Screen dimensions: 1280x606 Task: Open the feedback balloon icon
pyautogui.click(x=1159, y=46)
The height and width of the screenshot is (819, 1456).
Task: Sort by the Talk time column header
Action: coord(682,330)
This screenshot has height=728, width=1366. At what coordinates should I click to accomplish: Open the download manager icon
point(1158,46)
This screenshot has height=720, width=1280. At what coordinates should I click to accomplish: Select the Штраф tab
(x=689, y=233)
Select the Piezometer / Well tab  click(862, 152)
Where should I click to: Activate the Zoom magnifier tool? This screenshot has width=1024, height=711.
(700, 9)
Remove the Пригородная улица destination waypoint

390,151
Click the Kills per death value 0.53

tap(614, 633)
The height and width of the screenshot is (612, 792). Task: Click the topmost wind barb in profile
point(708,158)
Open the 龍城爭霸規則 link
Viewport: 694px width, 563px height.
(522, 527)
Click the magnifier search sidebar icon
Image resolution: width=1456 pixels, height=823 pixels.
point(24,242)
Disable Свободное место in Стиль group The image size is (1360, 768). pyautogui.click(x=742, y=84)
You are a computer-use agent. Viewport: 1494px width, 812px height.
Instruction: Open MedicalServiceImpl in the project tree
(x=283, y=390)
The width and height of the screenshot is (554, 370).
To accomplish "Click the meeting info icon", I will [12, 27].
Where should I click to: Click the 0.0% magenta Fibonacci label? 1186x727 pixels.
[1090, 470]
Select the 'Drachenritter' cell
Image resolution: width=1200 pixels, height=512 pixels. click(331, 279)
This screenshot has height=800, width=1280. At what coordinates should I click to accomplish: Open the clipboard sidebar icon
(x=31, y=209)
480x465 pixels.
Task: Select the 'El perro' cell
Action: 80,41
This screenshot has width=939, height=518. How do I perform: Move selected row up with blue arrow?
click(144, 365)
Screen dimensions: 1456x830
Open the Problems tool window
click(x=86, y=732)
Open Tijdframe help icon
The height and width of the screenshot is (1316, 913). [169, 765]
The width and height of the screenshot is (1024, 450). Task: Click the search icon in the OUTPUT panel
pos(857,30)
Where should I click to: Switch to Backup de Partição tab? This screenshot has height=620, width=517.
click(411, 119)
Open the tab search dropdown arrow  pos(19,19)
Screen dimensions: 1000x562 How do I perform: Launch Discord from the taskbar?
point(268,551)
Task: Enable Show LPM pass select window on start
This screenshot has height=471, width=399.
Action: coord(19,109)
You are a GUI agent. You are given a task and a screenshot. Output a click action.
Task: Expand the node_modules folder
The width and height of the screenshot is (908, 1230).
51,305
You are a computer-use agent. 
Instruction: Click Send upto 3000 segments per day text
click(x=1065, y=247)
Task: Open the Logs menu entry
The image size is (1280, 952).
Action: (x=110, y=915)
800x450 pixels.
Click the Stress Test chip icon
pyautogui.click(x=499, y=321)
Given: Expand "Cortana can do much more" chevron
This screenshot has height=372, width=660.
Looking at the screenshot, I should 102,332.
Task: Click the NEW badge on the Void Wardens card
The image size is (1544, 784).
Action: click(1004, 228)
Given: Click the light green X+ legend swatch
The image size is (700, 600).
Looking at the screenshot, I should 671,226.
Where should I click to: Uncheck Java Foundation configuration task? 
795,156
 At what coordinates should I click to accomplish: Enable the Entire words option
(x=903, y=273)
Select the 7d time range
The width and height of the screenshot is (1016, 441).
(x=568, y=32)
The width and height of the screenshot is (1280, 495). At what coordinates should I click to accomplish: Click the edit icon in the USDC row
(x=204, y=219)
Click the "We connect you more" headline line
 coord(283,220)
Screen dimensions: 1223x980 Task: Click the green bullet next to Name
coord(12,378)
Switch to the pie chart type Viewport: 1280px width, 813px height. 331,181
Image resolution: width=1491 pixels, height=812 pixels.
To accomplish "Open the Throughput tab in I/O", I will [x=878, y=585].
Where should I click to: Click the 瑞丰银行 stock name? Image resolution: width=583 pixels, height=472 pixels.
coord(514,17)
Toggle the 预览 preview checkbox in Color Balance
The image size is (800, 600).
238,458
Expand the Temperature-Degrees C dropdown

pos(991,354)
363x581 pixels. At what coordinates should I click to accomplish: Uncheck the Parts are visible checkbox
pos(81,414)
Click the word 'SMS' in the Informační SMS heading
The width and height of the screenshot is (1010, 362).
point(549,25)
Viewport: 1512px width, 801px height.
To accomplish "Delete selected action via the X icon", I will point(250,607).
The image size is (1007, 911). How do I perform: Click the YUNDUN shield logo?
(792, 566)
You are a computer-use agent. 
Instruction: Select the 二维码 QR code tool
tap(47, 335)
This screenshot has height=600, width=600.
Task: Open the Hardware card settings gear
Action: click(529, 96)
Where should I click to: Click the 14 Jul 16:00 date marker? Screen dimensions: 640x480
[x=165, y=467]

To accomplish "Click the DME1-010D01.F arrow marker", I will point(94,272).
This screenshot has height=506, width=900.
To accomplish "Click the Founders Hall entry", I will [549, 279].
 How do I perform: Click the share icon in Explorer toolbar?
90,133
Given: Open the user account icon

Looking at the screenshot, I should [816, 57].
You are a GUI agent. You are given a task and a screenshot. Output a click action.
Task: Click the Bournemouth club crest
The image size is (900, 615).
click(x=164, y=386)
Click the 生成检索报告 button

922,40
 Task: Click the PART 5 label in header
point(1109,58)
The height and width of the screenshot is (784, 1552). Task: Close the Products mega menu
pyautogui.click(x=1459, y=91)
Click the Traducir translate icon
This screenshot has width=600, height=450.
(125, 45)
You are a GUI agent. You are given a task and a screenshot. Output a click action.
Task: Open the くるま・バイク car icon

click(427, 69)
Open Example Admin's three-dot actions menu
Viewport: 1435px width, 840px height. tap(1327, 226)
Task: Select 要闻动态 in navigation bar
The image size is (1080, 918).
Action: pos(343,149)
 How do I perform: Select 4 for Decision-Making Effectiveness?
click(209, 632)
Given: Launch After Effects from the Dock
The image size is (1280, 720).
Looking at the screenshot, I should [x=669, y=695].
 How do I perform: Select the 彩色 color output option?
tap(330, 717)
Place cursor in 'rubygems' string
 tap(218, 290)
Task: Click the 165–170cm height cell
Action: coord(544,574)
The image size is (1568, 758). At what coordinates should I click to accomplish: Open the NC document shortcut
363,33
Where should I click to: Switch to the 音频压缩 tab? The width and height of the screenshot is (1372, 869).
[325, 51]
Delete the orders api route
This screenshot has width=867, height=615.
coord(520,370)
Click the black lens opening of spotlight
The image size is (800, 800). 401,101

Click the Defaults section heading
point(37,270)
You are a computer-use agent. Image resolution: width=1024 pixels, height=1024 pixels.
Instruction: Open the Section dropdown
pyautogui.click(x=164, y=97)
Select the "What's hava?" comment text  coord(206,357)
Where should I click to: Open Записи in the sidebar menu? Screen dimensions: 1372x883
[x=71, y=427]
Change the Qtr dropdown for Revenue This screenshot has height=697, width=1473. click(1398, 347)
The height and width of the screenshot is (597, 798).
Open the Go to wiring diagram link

☆ ☆ ☆ ☆

§ **DESCRIPTION OF THE TASK**: Rewrite every line of the items above as a numbered list, leaving out the blank lines.

§ **RESPONSE TO THE EXERCISE**:
1. Screen dimensions: 1280x606 Task: Open the feedback balloon icon
2. pyautogui.click(x=1159, y=46)
3. The height and width of the screenshot is (819, 1456).
4. Task: Sort by the Talk time column header
5. Action: coord(682,330)
6. This screenshot has height=728, width=1366. At what coordinates should I click to accomplish: Open the download manager icon
7. point(1158,46)
8. This screenshot has height=720, width=1280. At what coordinates should I click to accomplish: Select the Штраф tab
9. (x=689, y=233)
10. Select the Piezometer / Well tab  click(862, 152)
11. Where should I click to: Activate the Zoom magnifier tool? This screenshot has width=1024, height=711.
12. (700, 9)
13. Remove the Пригородная улица destination waypoint
14. 390,151
15. Click the Kills per death value 0.53
16. tap(614, 633)
17. The height and width of the screenshot is (612, 792). Task: Click the topmost wind barb in profile
18. point(708,158)
19. Open the 龍城爭霸規則 link
20. Viewport: 694px width, 563px height.
21. (522, 527)
22. Click the magnifier search sidebar icon
23. Image resolution: width=1456 pixels, height=823 pixels.
24. point(24,242)
25. Disable Свободное место in Стиль group The image size is (1360, 768). pyautogui.click(x=742, y=84)
26. You are a computer-use agent. Viewport: 1494px width, 812px height.
27. Instruction: Open MedicalServiceImpl in the project tree
28. (x=283, y=390)
29. The width and height of the screenshot is (554, 370).
30. To accomplish "Click the meeting info icon", I will [12, 27].
31. Where should I click to: Click the 0.0% magenta Fibonacci label? 1186x727 pixels.
32. [1090, 470]
33. Select the 'Drachenritter' cell
34. Image resolution: width=1200 pixels, height=512 pixels. click(331, 279)
35. This screenshot has height=800, width=1280. At what coordinates should I click to accomplish: Open the clipboard sidebar icon
36. (x=31, y=209)
37. 480x465 pixels.
38. Task: Select the 'El perro' cell
39. Action: 80,41
40. This screenshot has width=939, height=518. How do I perform: Move selected row up with blue arrow?
41. click(144, 365)
42. Screen dimensions: 1456x830
43. Open the Problems tool window
44. click(x=86, y=732)
45. Open Tijdframe help icon
46. The height and width of the screenshot is (1316, 913). [169, 765]
47. The width and height of the screenshot is (1024, 450). Task: Click the search icon in the OUTPUT panel
48. pos(857,30)
49. Where should I click to: Switch to Backup de Partição tab? This screenshot has height=620, width=517.
50. click(411, 119)
51. Open the tab search dropdown arrow  pos(19,19)
52. Screen dimensions: 1000x562 How do I perform: Launch Discord from the taskbar?
53. point(268,551)
54. Task: Enable Show LPM pass select window on start
55. This screenshot has height=471, width=399.
56. Action: coord(19,109)
57. You are a GUI agent. You are given a task and a screenshot. Output a click action.
58. Task: Expand the node_modules folder
59. The width and height of the screenshot is (908, 1230).
60. 51,305
61. You are a computer-use agent. 
62. Instruction: Click Send upto 3000 segments per day text
63. click(x=1065, y=247)
64. Task: Open the Logs menu entry
65. The image size is (1280, 952).
66. Action: (x=110, y=915)
67. 800x450 pixels.
68. Click the Stress Test chip icon
69. pyautogui.click(x=499, y=321)
70. Given: Expand "Cortana can do much more" chevron
71. This screenshot has height=372, width=660.
72. Looking at the screenshot, I should 102,332.
73. Task: Click the NEW badge on the Void Wardens card
74. The image size is (1544, 784).
75. Action: click(1004, 228)
76. Given: Click the light green X+ legend swatch
77. The image size is (700, 600).
78. Looking at the screenshot, I should 671,226.
79. Where should I click to: Uncheck Java Foundation configuration task? 
80. 795,156
81.  At what coordinates should I click to accomplish: Enable the Entire words option
82. (x=903, y=273)
83. Select the 7d time range
84. The width and height of the screenshot is (1016, 441).
85. (x=568, y=32)
86. The width and height of the screenshot is (1280, 495). At what coordinates should I click to accomplish: Click the edit icon in the USDC row
87. (x=204, y=219)
88. Click the "We connect you more" headline line
89.  coord(283,220)
90. Screen dimensions: 1223x980 Task: Click the green bullet next to Name
91. coord(12,378)
92. Switch to the pie chart type Viewport: 1280px width, 813px height. 331,181
93. Image resolution: width=1491 pixels, height=812 pixels.
94. To accomplish "Open the Throughput tab in I/O", I will [x=878, y=585].
95. Where should I click to: Click the 瑞丰银行 stock name? Image resolution: width=583 pixels, height=472 pixels.
96. coord(514,17)
97. Toggle the 预览 preview checkbox in Color Balance
98. The image size is (800, 600).
99. 238,458
100. Expand the Temperature-Degrees C dropdown
101. pos(991,354)
102. 363x581 pixels. At what coordinates should I click to accomplish: Uncheck the Parts are visible checkbox
103. pos(81,414)
104. Click the word 'SMS' in the Informační SMS heading
105. The width and height of the screenshot is (1010, 362).
106. point(549,25)
107. Viewport: 1512px width, 801px height.
108. To accomplish "Delete selected action via the X icon", I will point(250,607).
109. The image size is (1007, 911). How do I perform: Click the YUNDUN shield logo?
110. (792, 566)
111. You are a computer-use agent. 
112. Instruction: Select the 二维码 QR code tool
113. tap(47, 335)
114. This screenshot has height=600, width=600.
115. Task: Open the Hardware card settings gear
116. Action: click(529, 96)
117. Where should I click to: Click the 14 Jul 16:00 date marker? Screen dimensions: 640x480
118. [x=165, y=467]
119. To accomplish "Click the DME1-010D01.F arrow marker", I will point(94,272).
120. This screenshot has height=506, width=900.
121. To accomplish "Click the Founders Hall entry", I will [549, 279].
122.  How do I perform: Click the share icon in Explorer toolbar?
123. 90,133
124. Given: Open the user account icon
125. Looking at the screenshot, I should [816, 57].
126. You are a GUI agent. You are given a task and a screenshot. Output a click action.
127. Task: Click the Bournemouth club crest
128. The image size is (900, 615).
129. click(x=164, y=386)
130. Click the 生成检索报告 button
131. 922,40
132.  Task: Click the PART 5 label in header
133. point(1109,58)
134. The height and width of the screenshot is (784, 1552). Task: Close the Products mega menu
135. pyautogui.click(x=1459, y=91)
136. Click the Traducir translate icon
137. This screenshot has width=600, height=450.
138. (125, 45)
139. You are a GUI agent. You are given a task and a screenshot. Output a click action.
140. Task: Open the くるま・バイク car icon
141. click(427, 69)
142. Open Example Admin's three-dot actions menu
143. Viewport: 1435px width, 840px height. tap(1327, 226)
144. Task: Select 要闻动态 in navigation bar
145. The image size is (1080, 918).
146. Action: pos(343,149)
147.  How do I perform: Select 4 for Decision-Making Effectiveness?
148. click(209, 632)
149. Given: Launch After Effects from the Dock
150. The image size is (1280, 720).
151. Looking at the screenshot, I should [x=669, y=695].
152.  How do I perform: Select the 彩色 color output option?
153. tap(330, 717)
154. Place cursor in 'rubygems' string
155.  tap(218, 290)
156. Task: Click the 165–170cm height cell
157. Action: coord(544,574)
158. The image size is (1568, 758). At what coordinates should I click to accomplish: Open the NC document shortcut
159. 363,33
160. Where should I click to: Switch to the 音频压缩 tab? The width and height of the screenshot is (1372, 869).
161. [325, 51]
162. Delete the orders api route
163. This screenshot has width=867, height=615.
164. coord(520,370)
165. Click the black lens opening of spotlight
166. The image size is (800, 800). 401,101
167. Click the Defaults section heading
168. point(37,270)
169. You are a computer-use agent. Image resolution: width=1024 pixels, height=1024 pixels.
170. Instruction: Open the Section dropdown
171. pyautogui.click(x=164, y=97)
172. Select the "What's hava?" comment text  coord(206,357)
173. Where should I click to: Open Записи in the sidebar menu? Screen dimensions: 1372x883
174. [x=71, y=427]
175. Change the Qtr dropdown for Revenue This screenshot has height=697, width=1473. click(1398, 347)
176. The height and width of the screenshot is (597, 798).
177. Open the Go to wiring diagram link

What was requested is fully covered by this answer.